──────── Exercise data

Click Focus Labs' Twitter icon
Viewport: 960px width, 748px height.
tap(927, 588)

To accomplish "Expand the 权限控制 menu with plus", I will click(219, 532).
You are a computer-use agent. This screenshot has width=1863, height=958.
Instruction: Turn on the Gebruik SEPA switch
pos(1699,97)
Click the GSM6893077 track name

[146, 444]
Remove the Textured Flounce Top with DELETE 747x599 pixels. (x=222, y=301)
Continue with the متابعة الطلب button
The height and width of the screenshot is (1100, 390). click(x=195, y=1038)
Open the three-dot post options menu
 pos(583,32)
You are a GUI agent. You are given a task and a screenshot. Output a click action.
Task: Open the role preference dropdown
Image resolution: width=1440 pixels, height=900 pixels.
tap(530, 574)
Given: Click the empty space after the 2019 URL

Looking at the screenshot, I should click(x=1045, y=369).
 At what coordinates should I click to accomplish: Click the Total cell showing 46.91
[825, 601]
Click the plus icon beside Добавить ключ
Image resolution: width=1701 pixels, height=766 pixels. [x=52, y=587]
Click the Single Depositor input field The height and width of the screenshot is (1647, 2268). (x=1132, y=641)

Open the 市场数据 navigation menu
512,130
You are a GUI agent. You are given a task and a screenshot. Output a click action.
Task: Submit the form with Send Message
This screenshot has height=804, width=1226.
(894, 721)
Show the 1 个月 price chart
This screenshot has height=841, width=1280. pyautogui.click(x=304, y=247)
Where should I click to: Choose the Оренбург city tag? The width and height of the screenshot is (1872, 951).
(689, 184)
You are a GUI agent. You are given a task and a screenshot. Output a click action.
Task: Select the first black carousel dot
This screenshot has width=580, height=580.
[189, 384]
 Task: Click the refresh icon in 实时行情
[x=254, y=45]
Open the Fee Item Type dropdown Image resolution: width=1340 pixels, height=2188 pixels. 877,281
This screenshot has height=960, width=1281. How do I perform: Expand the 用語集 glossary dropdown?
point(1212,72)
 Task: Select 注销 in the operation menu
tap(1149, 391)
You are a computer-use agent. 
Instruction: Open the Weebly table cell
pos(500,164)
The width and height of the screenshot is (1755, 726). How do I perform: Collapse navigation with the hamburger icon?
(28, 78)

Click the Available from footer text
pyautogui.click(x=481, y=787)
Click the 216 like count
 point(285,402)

────────────────

- Work required
Your reply should be the material above, repeated word for word.

- Exercise output
Click Focus Labs' Twitter icon
Viewport: 960px width, 748px height.
tap(927, 588)

To accomplish "Expand the 权限控制 menu with plus", I will click(219, 532).
You are a computer-use agent. This screenshot has width=1863, height=958.
Instruction: Turn on the Gebruik SEPA switch
pos(1699,97)
Click the GSM6893077 track name

[146, 444]
Remove the Textured Flounce Top with DELETE 747x599 pixels. (x=222, y=301)
Continue with the متابعة الطلب button
The height and width of the screenshot is (1100, 390). click(x=195, y=1038)
Open the three-dot post options menu
 pos(583,32)
You are a GUI agent. You are given a task and a screenshot. Output a click action.
Task: Open the role preference dropdown
Image resolution: width=1440 pixels, height=900 pixels.
tap(530, 574)
Given: Click the empty space after the 2019 URL

Looking at the screenshot, I should click(x=1045, y=369).
 At what coordinates should I click to accomplish: Click the Total cell showing 46.91
[825, 601]
Click the plus icon beside Добавить ключ
Image resolution: width=1701 pixels, height=766 pixels. [x=52, y=587]
Click the Single Depositor input field The height and width of the screenshot is (1647, 2268). (x=1132, y=641)

Open the 市场数据 navigation menu
512,130
You are a GUI agent. You are given a task and a screenshot. Output a click action.
Task: Submit the form with Send Message
This screenshot has height=804, width=1226.
(894, 721)
Show the 1 个月 price chart
This screenshot has height=841, width=1280. pyautogui.click(x=304, y=247)
Where should I click to: Choose the Оренбург city tag? The width and height of the screenshot is (1872, 951).
(689, 184)
You are a GUI agent. You are given a task and a screenshot. Output a click action.
Task: Select the first black carousel dot
This screenshot has width=580, height=580.
[189, 384]
 Task: Click the refresh icon in 实时行情
[x=254, y=45]
Open the Fee Item Type dropdown Image resolution: width=1340 pixels, height=2188 pixels. 877,281
This screenshot has height=960, width=1281. How do I perform: Expand the 用語集 glossary dropdown?
point(1212,72)
 Task: Select 注销 in the operation menu
tap(1149, 391)
You are a computer-use agent. 
Instruction: Open the Weebly table cell
pos(500,164)
The width and height of the screenshot is (1755, 726). How do I perform: Collapse navigation with the hamburger icon?
(28, 78)

Click the Available from footer text
pyautogui.click(x=481, y=787)
Click the 216 like count
 point(285,402)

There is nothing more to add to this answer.